Somewhat less fortunately, the “hi-jacking” turned out to be a team-building exercise. The terrorists were actors and the guns were fake.

(That’s the actors’ guns. The police guns were extremely real.) The clever-clogs who organised it presumably wanted to see how people bore up under pressure - whether they’d work together or fall apart, who would be stiff-upper-lip No l Coward and who the cowardly, working-class Richard Attenborough. (In Which We Serve, 1942.) As it turned out, the episode came close to tragedy, and presumably Ericsson senior management had some red-faced talking to do.

The business world seems fond of running bonding exercises - paintballing, extreme sports, tests involving barrels and planks of wood. But very little of that sort of thing seems to go on in education. Are we missing something? Or are we too sensible? We do have teams, after all. Schools have had senior management teams (SMTs) for some time, and they’re gradually changing into senior leadership teams (SLTs).

Think of your own SLT for a moment. Can you see them in the woods with paintball guns? Would all your lives be better if they did a bit of that? I’m with those who believe you can’t forcibly give a team life outside of its purpose. Where the common purpose is clear, bonding comes naturally. A soccer team, for example, has very specific aims. It doesn’t need any other kind of glue to hold it together. Whether the members drink together or go pony-trekking in north Wales is not really important.

It’s the same, I suggest, for your own senior leadership team. It exists to give life to a vision of what the school should be doing for its young people. If the vision is clear, shared and understood, and if the team members have the right mix of skills and personal qualities, the bonding will follow.

Recently, I read The Wisdom of Teams (1993) by Jon R Katzenbach and Douglas K Smith, which is something of a classic now. It contains some good stories about successful teams, including the seven managers who, against huge opposition in their own firm, found a way to transform the fortunes of the Burlington Northern Railroad in the United States.
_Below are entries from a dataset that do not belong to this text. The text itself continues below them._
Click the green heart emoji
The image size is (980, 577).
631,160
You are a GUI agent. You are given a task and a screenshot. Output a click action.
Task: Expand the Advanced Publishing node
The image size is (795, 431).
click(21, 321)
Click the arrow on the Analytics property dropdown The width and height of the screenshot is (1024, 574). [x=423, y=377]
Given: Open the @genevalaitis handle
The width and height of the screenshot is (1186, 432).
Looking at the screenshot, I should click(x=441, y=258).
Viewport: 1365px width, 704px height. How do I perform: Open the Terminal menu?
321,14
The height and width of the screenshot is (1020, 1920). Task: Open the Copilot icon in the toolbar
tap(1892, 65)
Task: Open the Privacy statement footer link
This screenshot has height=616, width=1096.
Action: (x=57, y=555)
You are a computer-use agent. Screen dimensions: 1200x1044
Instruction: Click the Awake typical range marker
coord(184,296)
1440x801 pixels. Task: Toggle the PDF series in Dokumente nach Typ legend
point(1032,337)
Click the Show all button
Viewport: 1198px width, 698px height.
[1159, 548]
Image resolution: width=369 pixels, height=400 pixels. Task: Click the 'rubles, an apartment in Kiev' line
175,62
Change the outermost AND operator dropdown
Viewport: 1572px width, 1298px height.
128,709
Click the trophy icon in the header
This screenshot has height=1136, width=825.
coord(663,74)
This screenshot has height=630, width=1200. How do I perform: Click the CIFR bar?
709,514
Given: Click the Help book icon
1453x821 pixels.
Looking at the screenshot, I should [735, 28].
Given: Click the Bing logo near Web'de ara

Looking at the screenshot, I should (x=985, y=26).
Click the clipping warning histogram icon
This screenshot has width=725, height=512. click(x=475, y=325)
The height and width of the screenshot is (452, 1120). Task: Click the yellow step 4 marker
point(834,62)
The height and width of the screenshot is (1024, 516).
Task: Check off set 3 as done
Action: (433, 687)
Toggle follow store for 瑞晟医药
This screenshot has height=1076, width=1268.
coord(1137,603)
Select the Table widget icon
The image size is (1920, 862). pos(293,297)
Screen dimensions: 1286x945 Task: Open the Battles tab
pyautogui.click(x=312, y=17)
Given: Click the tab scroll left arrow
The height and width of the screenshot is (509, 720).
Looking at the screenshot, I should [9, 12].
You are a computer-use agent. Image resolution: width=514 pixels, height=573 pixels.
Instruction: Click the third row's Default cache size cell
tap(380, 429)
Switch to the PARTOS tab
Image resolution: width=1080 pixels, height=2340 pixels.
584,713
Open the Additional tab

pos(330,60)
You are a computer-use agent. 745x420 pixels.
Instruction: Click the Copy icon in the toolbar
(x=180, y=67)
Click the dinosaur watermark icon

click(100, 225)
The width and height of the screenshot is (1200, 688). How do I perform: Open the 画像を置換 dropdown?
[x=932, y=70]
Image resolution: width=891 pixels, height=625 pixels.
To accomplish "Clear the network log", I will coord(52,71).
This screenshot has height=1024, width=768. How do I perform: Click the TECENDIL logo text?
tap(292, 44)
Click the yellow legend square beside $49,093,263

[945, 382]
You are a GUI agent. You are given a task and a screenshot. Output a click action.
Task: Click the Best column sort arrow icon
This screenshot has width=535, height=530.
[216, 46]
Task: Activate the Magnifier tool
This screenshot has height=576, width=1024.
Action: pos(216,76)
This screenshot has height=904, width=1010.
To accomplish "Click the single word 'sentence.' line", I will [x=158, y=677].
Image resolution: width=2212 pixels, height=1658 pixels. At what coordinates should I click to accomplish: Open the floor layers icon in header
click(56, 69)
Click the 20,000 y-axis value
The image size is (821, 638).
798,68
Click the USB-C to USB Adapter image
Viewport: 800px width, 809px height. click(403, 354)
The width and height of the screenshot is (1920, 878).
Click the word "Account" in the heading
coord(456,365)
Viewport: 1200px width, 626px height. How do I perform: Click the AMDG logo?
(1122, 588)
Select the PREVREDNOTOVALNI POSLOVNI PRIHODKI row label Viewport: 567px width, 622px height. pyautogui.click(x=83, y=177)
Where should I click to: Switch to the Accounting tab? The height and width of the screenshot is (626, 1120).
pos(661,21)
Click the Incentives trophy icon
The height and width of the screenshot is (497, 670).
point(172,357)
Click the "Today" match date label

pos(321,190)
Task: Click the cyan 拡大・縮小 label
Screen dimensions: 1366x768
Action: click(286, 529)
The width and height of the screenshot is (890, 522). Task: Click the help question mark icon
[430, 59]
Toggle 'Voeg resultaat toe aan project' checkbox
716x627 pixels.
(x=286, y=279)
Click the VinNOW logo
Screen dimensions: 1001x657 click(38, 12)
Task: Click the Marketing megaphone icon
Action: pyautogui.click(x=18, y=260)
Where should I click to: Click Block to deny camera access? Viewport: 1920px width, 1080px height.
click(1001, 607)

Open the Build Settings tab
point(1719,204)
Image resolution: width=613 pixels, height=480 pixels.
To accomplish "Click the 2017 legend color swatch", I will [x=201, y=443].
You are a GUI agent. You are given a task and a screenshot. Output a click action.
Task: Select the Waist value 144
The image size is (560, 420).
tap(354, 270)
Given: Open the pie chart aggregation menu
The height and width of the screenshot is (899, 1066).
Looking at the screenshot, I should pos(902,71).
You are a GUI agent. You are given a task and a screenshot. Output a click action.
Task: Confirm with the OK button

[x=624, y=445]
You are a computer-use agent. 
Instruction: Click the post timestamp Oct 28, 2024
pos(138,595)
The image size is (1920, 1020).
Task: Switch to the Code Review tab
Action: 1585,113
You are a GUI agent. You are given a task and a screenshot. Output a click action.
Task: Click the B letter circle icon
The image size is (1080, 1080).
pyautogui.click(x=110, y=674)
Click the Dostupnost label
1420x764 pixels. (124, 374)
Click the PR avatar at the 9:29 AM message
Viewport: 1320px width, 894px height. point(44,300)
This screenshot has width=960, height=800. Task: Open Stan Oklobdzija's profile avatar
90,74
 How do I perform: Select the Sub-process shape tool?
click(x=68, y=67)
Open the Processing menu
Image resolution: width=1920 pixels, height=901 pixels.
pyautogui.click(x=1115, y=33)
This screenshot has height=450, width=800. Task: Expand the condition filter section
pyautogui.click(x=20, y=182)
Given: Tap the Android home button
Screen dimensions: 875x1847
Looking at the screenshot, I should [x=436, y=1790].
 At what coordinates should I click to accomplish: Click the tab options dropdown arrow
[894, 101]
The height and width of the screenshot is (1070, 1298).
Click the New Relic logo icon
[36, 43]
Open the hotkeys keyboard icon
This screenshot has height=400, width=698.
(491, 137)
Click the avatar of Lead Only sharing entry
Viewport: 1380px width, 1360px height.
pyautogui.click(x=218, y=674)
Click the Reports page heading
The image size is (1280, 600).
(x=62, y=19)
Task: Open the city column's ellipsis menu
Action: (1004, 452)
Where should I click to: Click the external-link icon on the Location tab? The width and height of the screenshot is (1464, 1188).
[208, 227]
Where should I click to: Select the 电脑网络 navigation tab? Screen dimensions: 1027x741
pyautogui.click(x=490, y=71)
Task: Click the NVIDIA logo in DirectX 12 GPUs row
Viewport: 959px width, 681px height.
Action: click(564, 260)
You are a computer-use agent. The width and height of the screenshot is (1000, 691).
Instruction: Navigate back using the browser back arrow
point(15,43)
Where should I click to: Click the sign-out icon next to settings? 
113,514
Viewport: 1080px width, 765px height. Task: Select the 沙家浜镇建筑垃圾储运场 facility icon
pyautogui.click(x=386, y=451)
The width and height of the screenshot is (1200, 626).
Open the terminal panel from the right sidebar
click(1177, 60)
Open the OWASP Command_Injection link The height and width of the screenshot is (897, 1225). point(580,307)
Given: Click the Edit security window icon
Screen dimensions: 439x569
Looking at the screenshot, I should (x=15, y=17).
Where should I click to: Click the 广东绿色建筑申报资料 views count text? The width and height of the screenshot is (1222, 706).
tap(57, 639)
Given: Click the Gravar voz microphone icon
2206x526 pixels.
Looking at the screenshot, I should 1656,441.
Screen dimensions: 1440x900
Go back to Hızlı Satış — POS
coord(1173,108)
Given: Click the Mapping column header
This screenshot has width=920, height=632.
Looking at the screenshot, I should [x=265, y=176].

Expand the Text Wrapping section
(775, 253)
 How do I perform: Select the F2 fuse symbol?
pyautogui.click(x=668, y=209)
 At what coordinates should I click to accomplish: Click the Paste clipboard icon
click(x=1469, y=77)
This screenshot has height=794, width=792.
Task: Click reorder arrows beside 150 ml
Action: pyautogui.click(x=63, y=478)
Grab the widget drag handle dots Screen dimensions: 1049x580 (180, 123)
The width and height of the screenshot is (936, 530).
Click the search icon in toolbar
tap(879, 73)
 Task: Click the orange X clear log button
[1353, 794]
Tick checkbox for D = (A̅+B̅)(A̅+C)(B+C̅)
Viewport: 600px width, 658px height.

They thrived on adversity, supported each other and took risks, using the “Jesuit principle” - it’s much easier to ask for forgiveness than permission.

As you read, it’s not difficult to see in them a team of committed leaders turning round a school in trouble: so much would be the same - doubters to be convinced, sceptical bureaucrats to be circumvented, resources to be blagged and used creatively.

And yet, when it comes to school improvement we seem to be fixated on the solitary role of the “super head”, driving a lonely and exhausting path through the jungle of difficulties and opposition. Maybe we should be thinking much more about the team as a whole. This is what the Burlington team was like. “The seven men developed a concern and commitment for each other as deep as their dedication to the vision they were trying to accomplish. They looked out for each other’s welfare, supported each other whenever and however needed, and constantly worked with each other to get done whatever had to get done.”

Is your leadership team like that? Or is it more of a weekly gathering to which not everyone is all that committed because they have individual concerns they feel they should be getting on with?

Katzenbach and Smith place great store by a team being mutually accountable, and point out the difference between “the boss holds me accountable”, and “we hold ourselves accountable”.

“The first case can lead to the second,” they write. “But without the second there can be no team.”

It’s just possible, isn’t it, that if some of the driving energy that characterises the transforming head were put into creating a real, mutually accountable, mutually supportive and visionary senior leadership team, then wondrous things might come about?